(TASK DATA):
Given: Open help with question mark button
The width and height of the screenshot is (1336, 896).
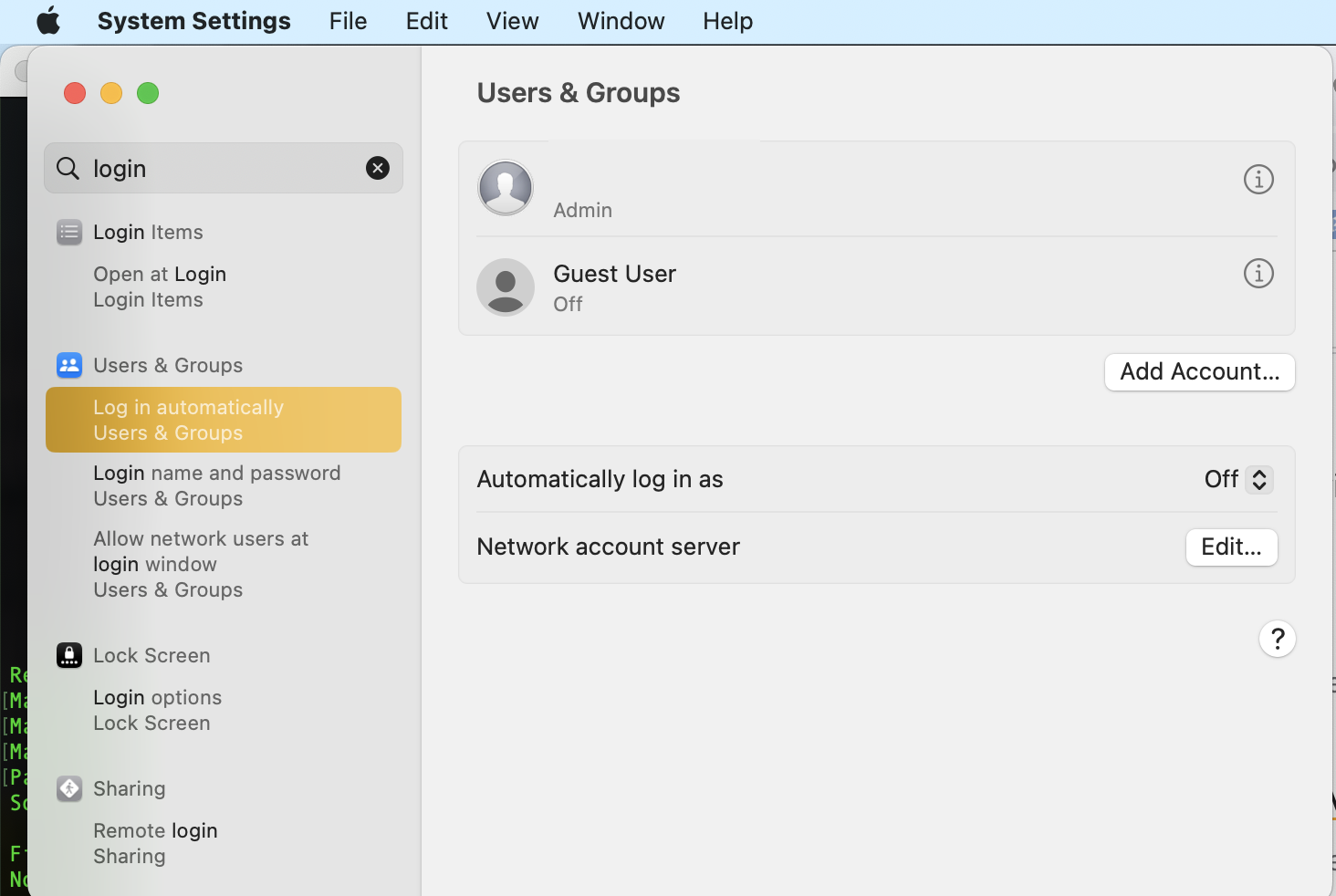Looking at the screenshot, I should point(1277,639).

==

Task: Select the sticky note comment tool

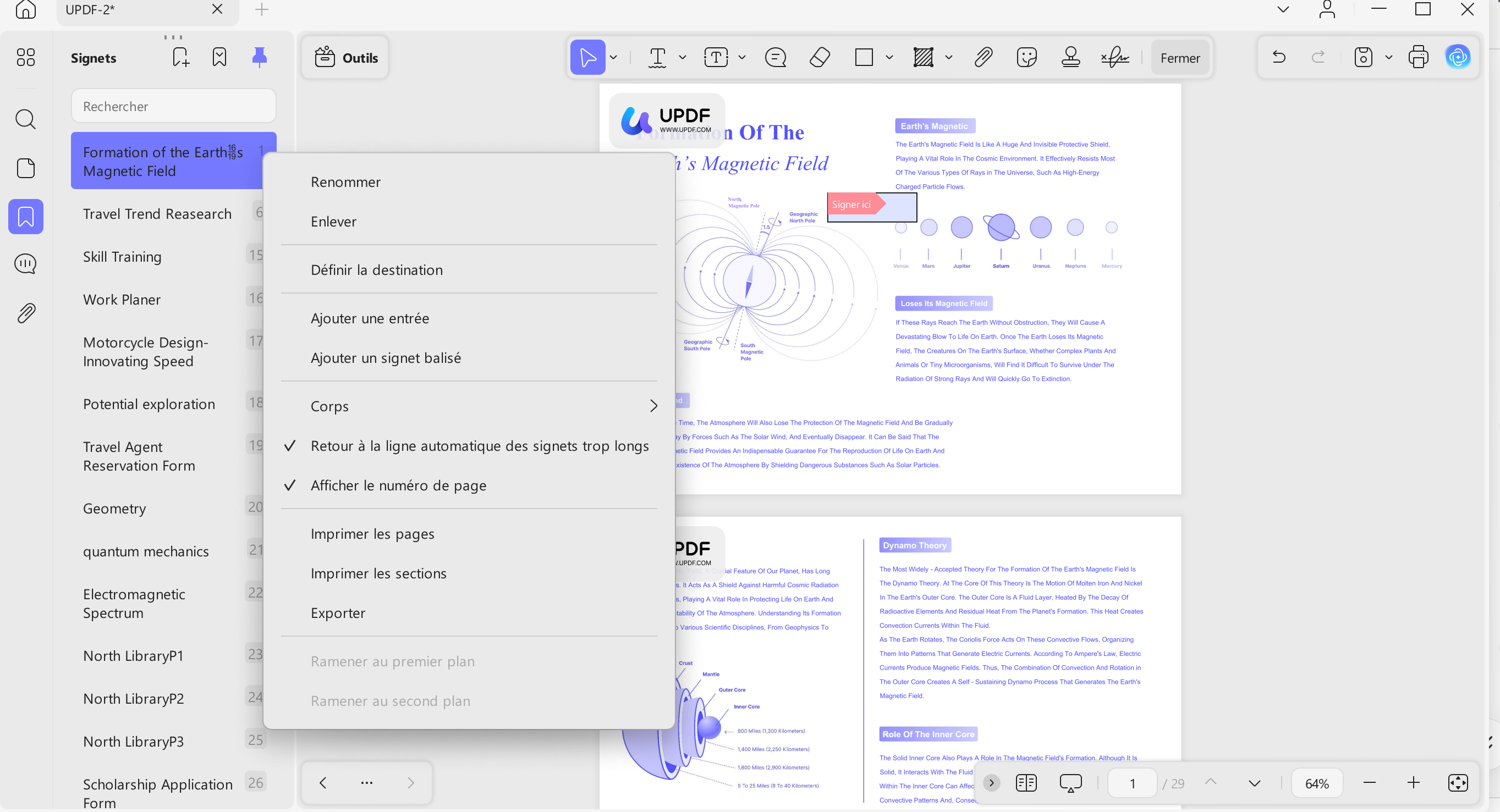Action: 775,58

(WHAT THIS TASK INVOLVES): Lay out as a numbered list the lines from the line with "Given: Open help with question mark button" to the line with "Looking at the", skipping blank lines. Leave the pictures out.

(CORRECT OUTPUT):
1. Given: Open help with question mark button
2. The width and height of the screenshot is (1336, 896).
3. Looking at the screenshot, I should point(1277,639).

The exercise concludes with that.